Investors, analysts, and policymakers are trying to gauge the speed and breadth of the re-opening of the economy. A simple way to track re-opening is by comparing what people spend in total at restaurants (commerce outside the home) versus spending at grocery stores (consumption at home).


Before the pandemic people spent an equal amount at grocery and beverage stores as they did at restaurants and bars. But the closing of businesses and the work-from-home mandate fundamentally shifted where dollars were spent on food and drinks.
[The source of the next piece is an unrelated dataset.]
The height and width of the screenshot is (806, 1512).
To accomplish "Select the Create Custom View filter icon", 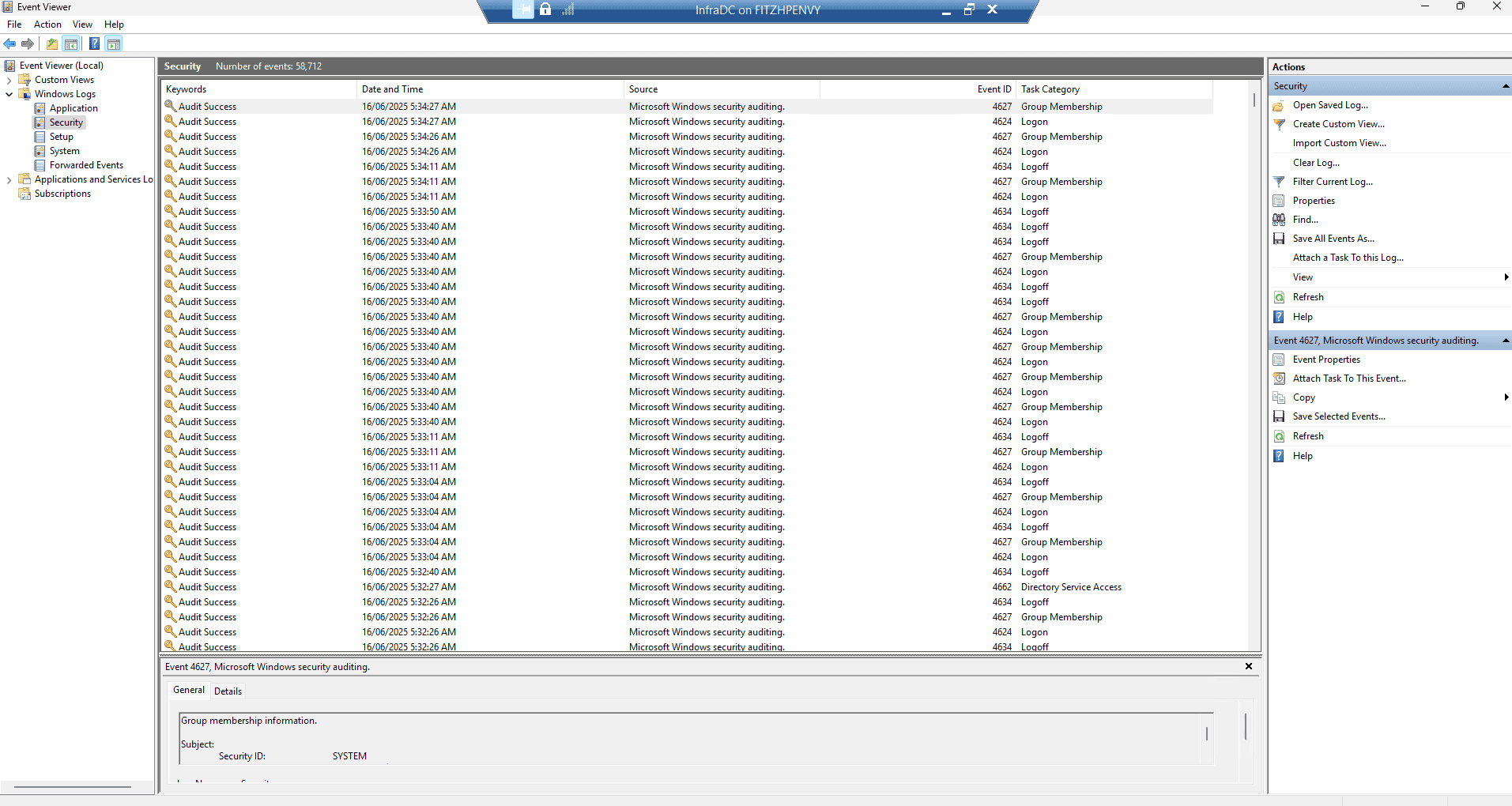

In March and April, people spent 2X at grocery and beverage stores as they did at restaurants and bars. The dramatic shift in spending patterns is not a surprise as service industries such as restaurants, hotels, entertainment, and recreation were closed in many parts of the country. But what is a surprise is the sharp drop off in the amount of money spent on food and drinks.
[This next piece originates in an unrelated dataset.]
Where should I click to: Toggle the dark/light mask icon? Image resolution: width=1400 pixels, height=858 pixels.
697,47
In March, total spending on food and drinks, regardless of location, was less than 2% below that of February, but by April spending was more than 20% below.

Results for spending patterns in May will be available tomorrow (June 16) when the Census Bureau releases its report on retail sales. The detailed sales data should show a sharp rebound in spending at restaurants and a decline in grocery stores.


The data will signal a "reopening" of the economy is in its early stages. But "re-opening" does not mean people are spending or businesses are operating anything close to what they did before the pandemic. Until the work from home mandate ends and leisure and business travel recovers investors should not expect a broad recovery. That's probably a 2021 story or later.